Keegan: Teahan on top of heap

The toughest thing about garbage time during a college basketball game is watching the patronizing cheers for walk-ons and the gut-busting by the regulars that takes place on the bench when one of the non-scholarship players scores.

Why laugh at them? If they weren’t positively influencing the program in some way, they wouldn’t get a uniform.

The best thing about watching garbage time of Kansas University basketball games against ridiculously overmatched opponents, such as Florida Atlantic University, which played the tomato can Wednesday night in Allen Fieldhouse?

Watching Conner Teahan shoot from beyond NBA 3-point range. Between the time he misfired his first 3-point shot as a college player and the time his rainbow from the left corner just in front of the KU bench glanced off the rim with 15 seconds left in KU’s 87-49 victory against FAU, here was the result of every 3-pointer Teahan took: Swish. Swish. Swish. Swish. Swish. Swish. Swish. Swish. The freshman from Rockhurst High in Kansas City, Mo., made eight in a row.

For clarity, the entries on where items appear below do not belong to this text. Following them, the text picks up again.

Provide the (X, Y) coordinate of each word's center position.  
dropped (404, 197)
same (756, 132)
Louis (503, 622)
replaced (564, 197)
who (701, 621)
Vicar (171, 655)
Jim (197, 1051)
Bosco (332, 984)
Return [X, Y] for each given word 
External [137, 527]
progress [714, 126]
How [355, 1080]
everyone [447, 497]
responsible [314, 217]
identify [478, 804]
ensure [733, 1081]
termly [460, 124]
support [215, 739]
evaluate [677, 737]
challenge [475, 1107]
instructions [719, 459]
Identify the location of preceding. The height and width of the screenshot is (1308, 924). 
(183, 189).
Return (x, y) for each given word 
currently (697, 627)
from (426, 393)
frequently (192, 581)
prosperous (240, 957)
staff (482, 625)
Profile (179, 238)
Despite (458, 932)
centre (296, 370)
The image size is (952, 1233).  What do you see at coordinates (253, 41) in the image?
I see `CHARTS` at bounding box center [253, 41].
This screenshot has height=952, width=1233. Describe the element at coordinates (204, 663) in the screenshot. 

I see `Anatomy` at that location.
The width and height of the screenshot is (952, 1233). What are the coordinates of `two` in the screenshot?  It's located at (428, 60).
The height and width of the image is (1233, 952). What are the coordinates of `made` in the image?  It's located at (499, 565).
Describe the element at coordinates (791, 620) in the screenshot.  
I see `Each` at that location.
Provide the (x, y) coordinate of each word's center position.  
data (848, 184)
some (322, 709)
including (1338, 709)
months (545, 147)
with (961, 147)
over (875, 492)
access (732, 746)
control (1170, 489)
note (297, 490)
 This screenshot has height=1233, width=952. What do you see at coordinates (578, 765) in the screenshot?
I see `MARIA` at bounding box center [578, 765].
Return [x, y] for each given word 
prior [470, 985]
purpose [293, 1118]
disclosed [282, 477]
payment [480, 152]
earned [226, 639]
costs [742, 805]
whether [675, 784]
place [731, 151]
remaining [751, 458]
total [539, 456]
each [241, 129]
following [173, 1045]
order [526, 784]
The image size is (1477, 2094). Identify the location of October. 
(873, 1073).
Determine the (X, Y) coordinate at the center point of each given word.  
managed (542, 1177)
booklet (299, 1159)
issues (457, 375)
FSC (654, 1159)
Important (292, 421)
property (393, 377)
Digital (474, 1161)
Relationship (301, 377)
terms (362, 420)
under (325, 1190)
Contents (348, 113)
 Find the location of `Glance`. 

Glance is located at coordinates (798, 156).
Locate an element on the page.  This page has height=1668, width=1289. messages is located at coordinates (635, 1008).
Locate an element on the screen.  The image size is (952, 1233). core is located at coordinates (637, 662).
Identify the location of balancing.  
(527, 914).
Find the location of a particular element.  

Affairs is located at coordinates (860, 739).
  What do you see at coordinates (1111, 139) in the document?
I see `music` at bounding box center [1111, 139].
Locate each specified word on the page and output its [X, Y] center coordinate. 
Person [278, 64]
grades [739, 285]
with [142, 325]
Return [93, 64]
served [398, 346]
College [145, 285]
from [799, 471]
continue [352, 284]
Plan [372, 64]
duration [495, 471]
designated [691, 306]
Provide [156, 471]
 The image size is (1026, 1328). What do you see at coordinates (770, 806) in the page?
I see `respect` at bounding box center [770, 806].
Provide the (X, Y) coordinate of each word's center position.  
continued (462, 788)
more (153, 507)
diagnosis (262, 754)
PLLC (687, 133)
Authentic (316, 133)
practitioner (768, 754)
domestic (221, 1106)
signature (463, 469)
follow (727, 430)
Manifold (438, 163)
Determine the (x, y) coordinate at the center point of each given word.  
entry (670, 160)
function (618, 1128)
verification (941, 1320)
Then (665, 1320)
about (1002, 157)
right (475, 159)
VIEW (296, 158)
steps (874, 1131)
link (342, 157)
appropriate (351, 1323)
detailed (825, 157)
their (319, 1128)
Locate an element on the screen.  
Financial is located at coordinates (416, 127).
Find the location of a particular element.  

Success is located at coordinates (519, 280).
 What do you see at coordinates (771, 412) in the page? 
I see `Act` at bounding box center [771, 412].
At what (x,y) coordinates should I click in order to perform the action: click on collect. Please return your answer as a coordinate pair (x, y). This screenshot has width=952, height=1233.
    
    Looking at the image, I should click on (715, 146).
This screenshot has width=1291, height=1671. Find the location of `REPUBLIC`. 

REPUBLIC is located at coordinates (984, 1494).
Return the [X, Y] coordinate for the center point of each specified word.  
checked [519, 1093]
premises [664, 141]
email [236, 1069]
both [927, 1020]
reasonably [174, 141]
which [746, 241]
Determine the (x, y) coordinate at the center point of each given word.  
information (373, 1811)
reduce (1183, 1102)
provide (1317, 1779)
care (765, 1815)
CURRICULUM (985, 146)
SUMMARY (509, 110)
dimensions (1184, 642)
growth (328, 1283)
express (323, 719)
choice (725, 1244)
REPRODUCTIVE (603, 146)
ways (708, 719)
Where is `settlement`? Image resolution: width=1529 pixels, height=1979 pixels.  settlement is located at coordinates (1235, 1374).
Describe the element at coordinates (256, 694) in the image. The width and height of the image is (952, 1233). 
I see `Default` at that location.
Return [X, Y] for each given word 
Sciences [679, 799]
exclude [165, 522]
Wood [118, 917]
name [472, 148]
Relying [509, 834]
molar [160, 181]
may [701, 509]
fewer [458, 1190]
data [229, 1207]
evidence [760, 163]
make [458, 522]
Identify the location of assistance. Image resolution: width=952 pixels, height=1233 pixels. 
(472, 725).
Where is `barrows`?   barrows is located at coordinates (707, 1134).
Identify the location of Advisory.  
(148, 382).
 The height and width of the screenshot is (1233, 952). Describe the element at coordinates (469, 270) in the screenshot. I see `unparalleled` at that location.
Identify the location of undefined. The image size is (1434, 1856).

Named Mr. Show-Me Basketball by the Missouri Coaches Association, Teahan turned down basketball scholarship offers from several Missouri Valley schools and a football scholarship from Tulsa University.

He came to KU and knew he would have to do more than shoot his way into contention for a spot in the rotation. He has a long way to go defensively and as a ballhandler before he gets the meaningful minutes. Meanwhile, he has been so entertaining firing up shots late in games that it pays to stay until the end of blowouts.

Teahan played nine minutes and scored nine points against FAU, and his points-per-minute rate actually dropped. For the season, he has scored 26 points in 23 minutes.

“He can shoot,” coach Bill Self said of Teahan. “Good God he can shoot. And he’s not scared to shoot it. Defensively and some other things he’s got to tighten up a lot. Usually, in tight games I play the guys I trust the most, and I have to develop that with all our young guys. That’s not a knock on him or Cole (Aldrich) or Tyrel (Reed). That’s just the way it is.”

Reed and Aldrich will get crunch-time minutes before Teahan, but that doesn’t mean Teahan always will be a garbage-time sensation.

“I predict that he’ll be part of our rotation in some way, shape or form during his time here, I just don’t know when that time will be,” Self said.

Teahan averaged 25 points a game during his senior year in high school.

“I knew coming in here I could shoot, and I think they knew that, too, but I have so many more aspects of my game I need to work on,” Teahan said. “Sooner or later, I think I’ll get used to the speed of the game. Defensively is where I need to improve the most, defensively and ballhandling. If I can improve on those things, I think I’ll break into the lineup sooner or later.”

He has become a late-game favorite for all the right reasons, not in a patronizing way.

“I kind of zone out before I shoot it and while I shoot it, but once it goes in and the crowd goes crazy, you can definitely feel it, and it kind of picks you up,” Teahan said.

It’s mutual. He sends them home smiling, not laughing.